■ **Exercise brief**
Restate exactly, and only, the lines spanning from the one with "クラッチ財布 (26, 1572)" to the end of the records below.

■ **Supplied material**
....

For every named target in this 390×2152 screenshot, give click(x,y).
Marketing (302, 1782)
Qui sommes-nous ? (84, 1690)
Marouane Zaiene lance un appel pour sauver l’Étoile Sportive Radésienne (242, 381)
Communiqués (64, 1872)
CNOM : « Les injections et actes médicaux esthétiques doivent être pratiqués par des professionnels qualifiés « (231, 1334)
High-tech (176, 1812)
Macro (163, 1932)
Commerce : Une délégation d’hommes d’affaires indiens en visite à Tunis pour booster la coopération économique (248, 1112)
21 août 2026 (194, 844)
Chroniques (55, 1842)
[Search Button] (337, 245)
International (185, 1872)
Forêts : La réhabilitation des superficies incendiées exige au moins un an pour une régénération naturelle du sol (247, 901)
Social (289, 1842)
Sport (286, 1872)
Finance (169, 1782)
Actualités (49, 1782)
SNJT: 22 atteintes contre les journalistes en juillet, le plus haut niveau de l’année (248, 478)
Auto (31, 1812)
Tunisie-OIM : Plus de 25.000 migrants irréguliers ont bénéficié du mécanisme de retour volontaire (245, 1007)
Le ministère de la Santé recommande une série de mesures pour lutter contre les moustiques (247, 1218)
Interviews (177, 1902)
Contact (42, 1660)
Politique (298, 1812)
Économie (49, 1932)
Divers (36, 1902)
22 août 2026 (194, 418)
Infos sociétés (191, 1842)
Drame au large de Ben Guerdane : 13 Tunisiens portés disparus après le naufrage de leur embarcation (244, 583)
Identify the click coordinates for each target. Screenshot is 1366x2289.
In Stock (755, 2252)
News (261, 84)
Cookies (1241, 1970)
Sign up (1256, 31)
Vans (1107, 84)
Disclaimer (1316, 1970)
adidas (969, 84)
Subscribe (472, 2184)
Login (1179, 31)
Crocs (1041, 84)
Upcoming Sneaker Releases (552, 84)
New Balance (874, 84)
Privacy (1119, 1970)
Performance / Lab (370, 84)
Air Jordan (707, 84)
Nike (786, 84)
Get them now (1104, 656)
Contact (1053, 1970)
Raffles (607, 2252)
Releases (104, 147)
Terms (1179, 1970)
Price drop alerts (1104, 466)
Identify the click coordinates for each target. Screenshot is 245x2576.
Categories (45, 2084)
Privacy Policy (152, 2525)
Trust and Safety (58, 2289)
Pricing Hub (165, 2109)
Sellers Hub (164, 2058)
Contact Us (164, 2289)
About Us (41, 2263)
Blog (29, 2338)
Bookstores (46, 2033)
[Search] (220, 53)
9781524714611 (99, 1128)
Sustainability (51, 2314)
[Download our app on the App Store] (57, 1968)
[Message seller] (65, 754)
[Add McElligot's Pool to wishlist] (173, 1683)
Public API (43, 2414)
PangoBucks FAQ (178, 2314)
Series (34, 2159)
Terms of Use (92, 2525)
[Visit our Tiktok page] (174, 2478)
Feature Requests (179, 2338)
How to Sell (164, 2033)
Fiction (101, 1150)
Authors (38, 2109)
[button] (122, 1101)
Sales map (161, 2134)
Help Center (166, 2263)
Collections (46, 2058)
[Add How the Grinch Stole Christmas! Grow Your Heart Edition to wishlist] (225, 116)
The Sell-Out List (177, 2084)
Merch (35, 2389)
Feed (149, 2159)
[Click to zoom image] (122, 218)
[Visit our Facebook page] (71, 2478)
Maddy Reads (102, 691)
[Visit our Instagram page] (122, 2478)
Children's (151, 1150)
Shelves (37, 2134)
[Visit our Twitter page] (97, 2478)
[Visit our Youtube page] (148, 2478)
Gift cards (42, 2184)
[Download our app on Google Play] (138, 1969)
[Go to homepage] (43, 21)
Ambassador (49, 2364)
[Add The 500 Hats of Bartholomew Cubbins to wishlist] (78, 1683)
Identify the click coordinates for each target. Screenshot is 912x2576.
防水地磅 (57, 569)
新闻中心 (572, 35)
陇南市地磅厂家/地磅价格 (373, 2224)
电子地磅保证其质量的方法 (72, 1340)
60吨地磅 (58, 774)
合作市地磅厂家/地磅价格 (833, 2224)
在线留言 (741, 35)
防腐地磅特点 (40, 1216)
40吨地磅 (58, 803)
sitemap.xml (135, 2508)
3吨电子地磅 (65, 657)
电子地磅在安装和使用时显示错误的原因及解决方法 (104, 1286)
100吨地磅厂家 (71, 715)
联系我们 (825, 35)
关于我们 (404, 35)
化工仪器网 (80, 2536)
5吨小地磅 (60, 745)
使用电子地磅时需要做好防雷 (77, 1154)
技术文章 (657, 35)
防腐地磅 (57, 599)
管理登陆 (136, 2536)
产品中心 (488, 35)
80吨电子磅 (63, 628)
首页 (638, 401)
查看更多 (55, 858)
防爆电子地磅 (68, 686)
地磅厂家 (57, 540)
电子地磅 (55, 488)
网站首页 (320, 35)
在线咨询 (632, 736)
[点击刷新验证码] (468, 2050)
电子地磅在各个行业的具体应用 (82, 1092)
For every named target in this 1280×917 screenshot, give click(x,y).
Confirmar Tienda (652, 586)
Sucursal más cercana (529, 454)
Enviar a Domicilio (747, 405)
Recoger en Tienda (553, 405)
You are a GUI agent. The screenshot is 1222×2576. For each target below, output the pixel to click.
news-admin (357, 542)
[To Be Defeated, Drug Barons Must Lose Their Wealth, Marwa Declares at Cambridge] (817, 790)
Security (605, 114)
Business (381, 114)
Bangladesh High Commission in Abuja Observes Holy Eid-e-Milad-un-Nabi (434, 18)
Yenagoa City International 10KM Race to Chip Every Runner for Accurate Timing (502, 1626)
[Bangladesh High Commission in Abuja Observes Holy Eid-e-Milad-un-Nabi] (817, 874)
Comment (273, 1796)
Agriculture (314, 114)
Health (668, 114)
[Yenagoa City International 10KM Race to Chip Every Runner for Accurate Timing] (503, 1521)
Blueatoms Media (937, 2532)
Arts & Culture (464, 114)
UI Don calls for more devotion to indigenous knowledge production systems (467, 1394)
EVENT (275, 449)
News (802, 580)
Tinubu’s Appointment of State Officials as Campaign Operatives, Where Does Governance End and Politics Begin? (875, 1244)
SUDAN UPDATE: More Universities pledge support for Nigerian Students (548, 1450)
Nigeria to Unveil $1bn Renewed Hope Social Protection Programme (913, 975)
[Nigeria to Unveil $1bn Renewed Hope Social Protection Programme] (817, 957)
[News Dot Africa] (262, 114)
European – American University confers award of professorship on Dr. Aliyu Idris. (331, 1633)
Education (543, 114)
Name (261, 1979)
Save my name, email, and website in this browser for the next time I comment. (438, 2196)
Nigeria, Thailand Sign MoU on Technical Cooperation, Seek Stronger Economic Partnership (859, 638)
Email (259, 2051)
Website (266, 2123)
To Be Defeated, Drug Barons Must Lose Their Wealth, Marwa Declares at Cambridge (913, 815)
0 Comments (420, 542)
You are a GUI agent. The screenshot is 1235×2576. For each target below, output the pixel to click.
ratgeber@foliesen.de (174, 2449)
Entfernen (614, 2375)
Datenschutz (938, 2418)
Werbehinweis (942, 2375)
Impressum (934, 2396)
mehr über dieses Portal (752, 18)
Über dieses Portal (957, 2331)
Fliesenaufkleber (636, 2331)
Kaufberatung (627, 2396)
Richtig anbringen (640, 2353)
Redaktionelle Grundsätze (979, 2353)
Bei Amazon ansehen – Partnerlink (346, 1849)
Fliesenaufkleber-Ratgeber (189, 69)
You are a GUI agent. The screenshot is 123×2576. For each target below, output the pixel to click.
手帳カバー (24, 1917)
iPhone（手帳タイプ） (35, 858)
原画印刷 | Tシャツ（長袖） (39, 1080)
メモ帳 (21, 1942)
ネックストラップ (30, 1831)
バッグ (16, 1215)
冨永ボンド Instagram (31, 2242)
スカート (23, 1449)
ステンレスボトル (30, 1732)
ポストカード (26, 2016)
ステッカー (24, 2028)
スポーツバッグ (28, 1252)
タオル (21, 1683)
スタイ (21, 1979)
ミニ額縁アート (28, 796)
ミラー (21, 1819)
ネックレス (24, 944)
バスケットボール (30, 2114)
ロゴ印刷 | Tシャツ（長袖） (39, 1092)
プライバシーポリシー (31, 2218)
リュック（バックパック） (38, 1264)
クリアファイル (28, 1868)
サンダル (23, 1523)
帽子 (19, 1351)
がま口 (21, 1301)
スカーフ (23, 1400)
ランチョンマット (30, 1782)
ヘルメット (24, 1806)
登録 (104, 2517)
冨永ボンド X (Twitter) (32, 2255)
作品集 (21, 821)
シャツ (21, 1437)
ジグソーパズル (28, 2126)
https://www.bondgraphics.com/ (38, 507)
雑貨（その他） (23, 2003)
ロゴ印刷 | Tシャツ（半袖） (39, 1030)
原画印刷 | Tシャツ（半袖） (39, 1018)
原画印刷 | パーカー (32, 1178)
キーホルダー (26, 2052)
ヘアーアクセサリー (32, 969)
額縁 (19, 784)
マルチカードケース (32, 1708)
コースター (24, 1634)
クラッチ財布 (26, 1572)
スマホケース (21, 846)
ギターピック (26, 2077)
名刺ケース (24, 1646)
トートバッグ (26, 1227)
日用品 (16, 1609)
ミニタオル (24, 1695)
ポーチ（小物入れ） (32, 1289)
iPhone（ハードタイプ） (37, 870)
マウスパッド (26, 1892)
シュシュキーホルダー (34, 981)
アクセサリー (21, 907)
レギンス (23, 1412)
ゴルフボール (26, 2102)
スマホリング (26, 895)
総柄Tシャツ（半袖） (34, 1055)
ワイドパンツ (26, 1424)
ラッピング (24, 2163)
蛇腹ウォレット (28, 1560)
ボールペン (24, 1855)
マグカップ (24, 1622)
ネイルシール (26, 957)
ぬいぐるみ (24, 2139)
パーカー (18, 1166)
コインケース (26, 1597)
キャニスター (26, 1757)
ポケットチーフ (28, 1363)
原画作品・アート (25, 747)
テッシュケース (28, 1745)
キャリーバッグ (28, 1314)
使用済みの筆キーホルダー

....

■ **Response area**
クラッチ財布 (26, 1572)
スマホケース (21, 846)
ギターピック (26, 2077)
名刺ケース (24, 1646)
トートバッグ (26, 1227)
日用品 (16, 1609)
ミニタオル (24, 1695)
ポーチ（小物入れ） (32, 1289)
iPhone（ハードタイプ） (37, 870)
マウスパッド (26, 1892)
シュシュキーホルダー (34, 981)
アクセサリー (21, 907)
レギンス (23, 1412)
ゴルフボール (26, 2102)
スマホリング (26, 895)
総柄Tシャツ（半袖） (34, 1055)
ワイドパンツ (26, 1424)
ラッピング (24, 2163)
蛇腹ウォレット (28, 1560)
ボールペン (24, 1855)
マグカップ (24, 1622)
ネイルシール (26, 957)
ぬいぐるみ (24, 2139)
パーカー (18, 1166)
コインケース (26, 1597)
キャニスター (26, 1757)
ポケットチーフ (28, 1363)
原画作品・アート (25, 747)
テッシュケース (28, 1745)
キャリーバッグ (28, 1314)
使用済みの筆キーホルダー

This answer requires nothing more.